Called a treasurer's sale, the tax sale, scheduled for 10 a.m. at City Hall, is for delinquent taxes from 2010, city Treasurer Christopher Boland said.

This tax sale follows a similar one held last June of delinquent taxes from 2004-09 as the city attempts to catch up with delinquencies by regularly holding tax sales, he said.

"We're going to make it an annual thing, which is good," Mr. Boland said.

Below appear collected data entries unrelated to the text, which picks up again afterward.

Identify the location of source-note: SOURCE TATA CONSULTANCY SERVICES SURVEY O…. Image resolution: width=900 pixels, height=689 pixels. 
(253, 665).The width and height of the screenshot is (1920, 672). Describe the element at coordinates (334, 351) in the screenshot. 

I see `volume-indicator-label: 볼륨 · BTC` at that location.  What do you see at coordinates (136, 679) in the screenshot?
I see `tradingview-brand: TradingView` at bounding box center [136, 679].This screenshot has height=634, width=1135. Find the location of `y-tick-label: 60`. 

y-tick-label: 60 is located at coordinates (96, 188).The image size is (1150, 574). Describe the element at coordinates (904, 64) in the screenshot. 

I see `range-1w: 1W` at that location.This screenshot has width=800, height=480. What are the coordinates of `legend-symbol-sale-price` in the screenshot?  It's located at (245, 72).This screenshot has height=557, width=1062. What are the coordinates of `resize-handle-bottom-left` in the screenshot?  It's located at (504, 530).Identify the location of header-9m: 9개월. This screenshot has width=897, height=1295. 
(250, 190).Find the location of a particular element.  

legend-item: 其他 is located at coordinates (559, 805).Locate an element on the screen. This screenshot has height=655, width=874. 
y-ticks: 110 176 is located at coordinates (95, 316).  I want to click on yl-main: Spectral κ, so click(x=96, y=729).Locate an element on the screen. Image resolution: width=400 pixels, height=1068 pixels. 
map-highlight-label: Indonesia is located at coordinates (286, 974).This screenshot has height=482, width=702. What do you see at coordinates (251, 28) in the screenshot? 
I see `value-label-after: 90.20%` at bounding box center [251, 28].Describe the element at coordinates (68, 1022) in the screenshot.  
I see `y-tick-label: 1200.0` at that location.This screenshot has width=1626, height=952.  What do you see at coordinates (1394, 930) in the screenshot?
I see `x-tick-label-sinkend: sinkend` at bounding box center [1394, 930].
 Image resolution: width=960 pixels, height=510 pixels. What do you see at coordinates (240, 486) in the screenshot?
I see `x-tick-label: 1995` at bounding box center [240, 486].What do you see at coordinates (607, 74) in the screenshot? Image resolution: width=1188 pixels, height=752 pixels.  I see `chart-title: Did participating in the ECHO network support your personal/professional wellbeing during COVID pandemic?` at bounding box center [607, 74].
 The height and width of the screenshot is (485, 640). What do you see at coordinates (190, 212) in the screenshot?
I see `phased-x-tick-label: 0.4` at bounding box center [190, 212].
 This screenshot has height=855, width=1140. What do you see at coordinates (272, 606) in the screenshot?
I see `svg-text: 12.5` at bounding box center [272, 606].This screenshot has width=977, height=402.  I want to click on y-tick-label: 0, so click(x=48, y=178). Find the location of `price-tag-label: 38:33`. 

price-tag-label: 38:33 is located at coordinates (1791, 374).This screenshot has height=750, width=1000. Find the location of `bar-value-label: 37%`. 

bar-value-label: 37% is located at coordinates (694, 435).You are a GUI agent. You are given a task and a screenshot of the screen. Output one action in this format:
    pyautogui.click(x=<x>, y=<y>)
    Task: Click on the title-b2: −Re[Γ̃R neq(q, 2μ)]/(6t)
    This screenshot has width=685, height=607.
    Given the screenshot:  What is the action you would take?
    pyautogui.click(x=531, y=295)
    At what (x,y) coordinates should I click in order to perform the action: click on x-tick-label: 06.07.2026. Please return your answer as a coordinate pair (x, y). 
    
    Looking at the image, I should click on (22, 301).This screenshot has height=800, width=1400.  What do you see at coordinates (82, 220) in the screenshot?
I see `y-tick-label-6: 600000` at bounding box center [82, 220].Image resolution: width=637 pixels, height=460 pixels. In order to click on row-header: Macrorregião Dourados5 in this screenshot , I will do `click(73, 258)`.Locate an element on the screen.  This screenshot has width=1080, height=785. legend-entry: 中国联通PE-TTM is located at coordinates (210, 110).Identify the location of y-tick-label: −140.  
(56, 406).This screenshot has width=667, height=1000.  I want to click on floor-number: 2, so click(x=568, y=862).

The June 3 tax sale encompasses 452 properties owing a total of $960,513, he said. The delinquencies range from a few hundred dollars to nearly $48,000, according to the first of a few public notices for the sale published Monday in The Times-Tribune. The tax sale is only for 2010 delinquencies because of a routine lag in when the city receives delinquencies from the Single Tax Office, Mr. Boland said.

Delinquent taxpayers could avoid the June 3 tax sale by paying beforehand or entering into an agreement with the city to pay the taxes, he said.

Before the June 2012 tax sale, the city had last held a tax sale in 1998. Over at least the past two decades, the city had contracted with private firms that collected delinquent taxes with varying degrees of success, and tax sales had not been regularly held.

With 25,787 assessable properties in the city, last year's tax sale encompassed 1,970 delinquent properties totaling $4.1 million owed from 2004-09, officials had said.

In that sale, the city collected $1.27 million before the sale from people paying delinquent taxes, and on the day of the sale collected $25,280 in back taxes through the sale of 19 properties, officials said. The city ended up netting $1.04 million from last year's tax sale after deducting the commission of Northeast Revenue Service, a company hired by the city in 2011 to create a system to collect back taxes under the Municipal Claims and Tax Lien Act.

A 2010 estimate showed that the city failed to collect about $11 million in delinquent property taxes, some of which at the time had gone unpaid for as long as 64 years. However, some unpaid taxes might never be recovered, as many delinquencies are on vacant land or owed by absentee landowners or defunct companies, such as orphan coal-mining firms, officials have said.